- [WHAT YOU SHOULD DO]: Find the line containing "This screenshot has height=248, width=303.", then return it and every line after it through the end of the records, exactly. Leave out pictures.

- [EXERCISE MATERIALS]:
━━━━━━━━━━━━━━━━━━━━
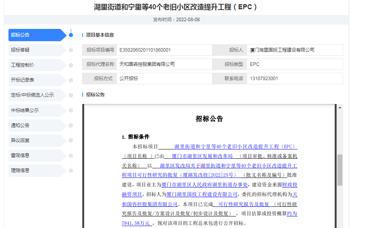
Task: Click the blue timeline dot beside 招标公告
Action: (71, 35)
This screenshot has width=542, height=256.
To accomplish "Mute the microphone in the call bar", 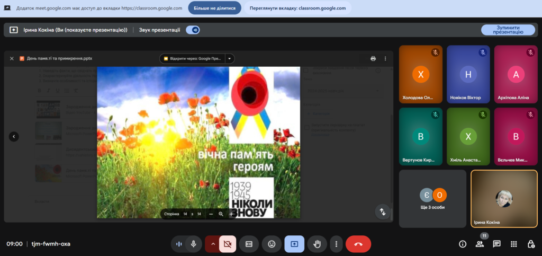I will (x=194, y=244).
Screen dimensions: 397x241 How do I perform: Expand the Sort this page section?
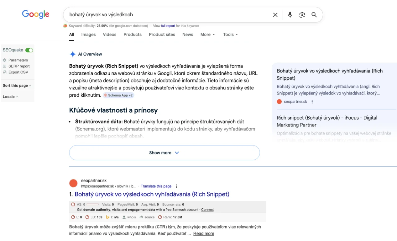pos(17,86)
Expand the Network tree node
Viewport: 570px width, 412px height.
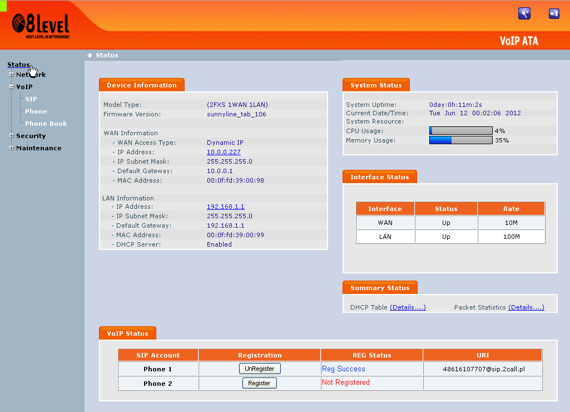tap(11, 75)
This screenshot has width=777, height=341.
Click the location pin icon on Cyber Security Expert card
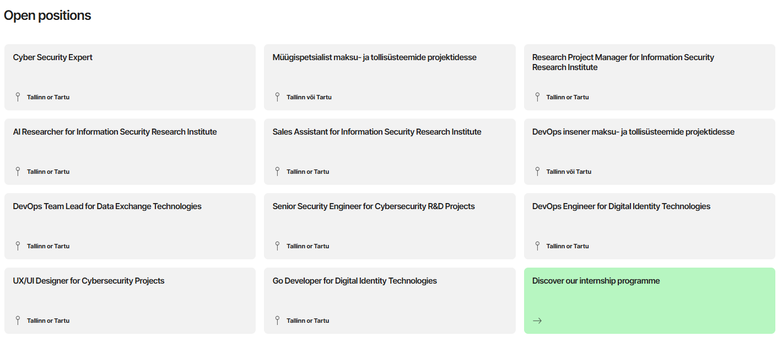pos(18,97)
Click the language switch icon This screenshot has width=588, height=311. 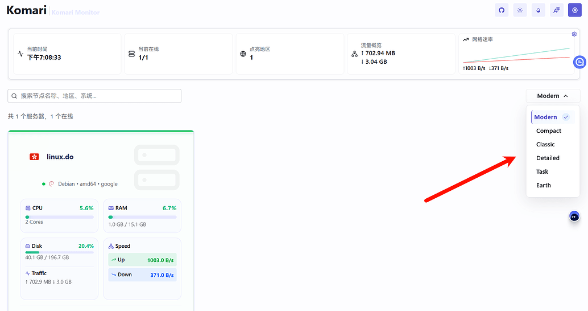pos(556,10)
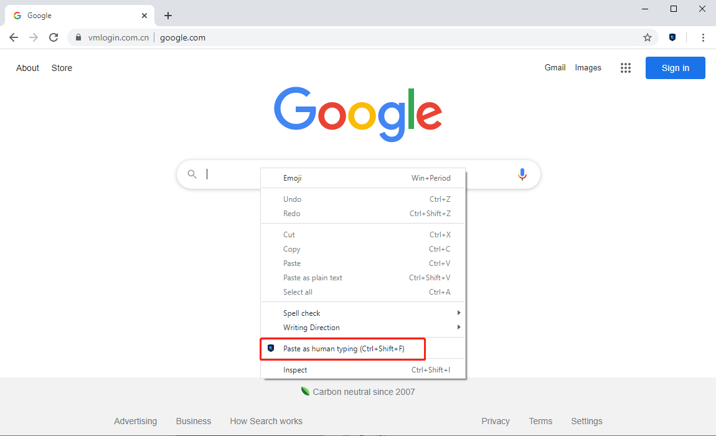Open the About link
The height and width of the screenshot is (436, 716).
coord(27,68)
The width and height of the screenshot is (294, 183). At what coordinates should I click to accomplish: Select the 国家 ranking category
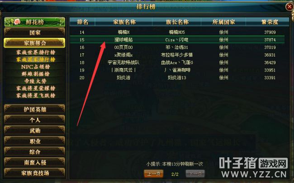click(35, 33)
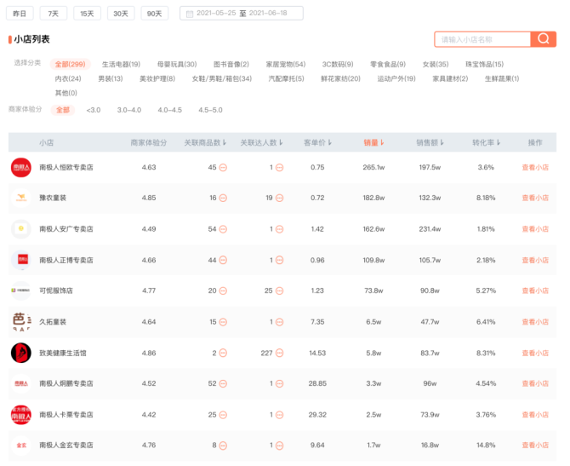Select the 全部 merchant score option
Image resolution: width=570 pixels, height=466 pixels.
point(63,110)
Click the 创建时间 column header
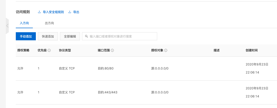Screen dimensions: 277x108 pos(252,50)
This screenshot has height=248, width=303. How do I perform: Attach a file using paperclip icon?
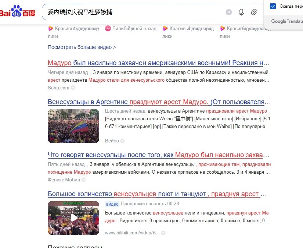click(254, 12)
━━━━━━━━━━━━━━━━━━━━
- [RESPONSE TO THIS EXERCISE]:
This screenshot has height=248, width=303. How do I perform: Attach a file using paperclip icon?
click(254, 12)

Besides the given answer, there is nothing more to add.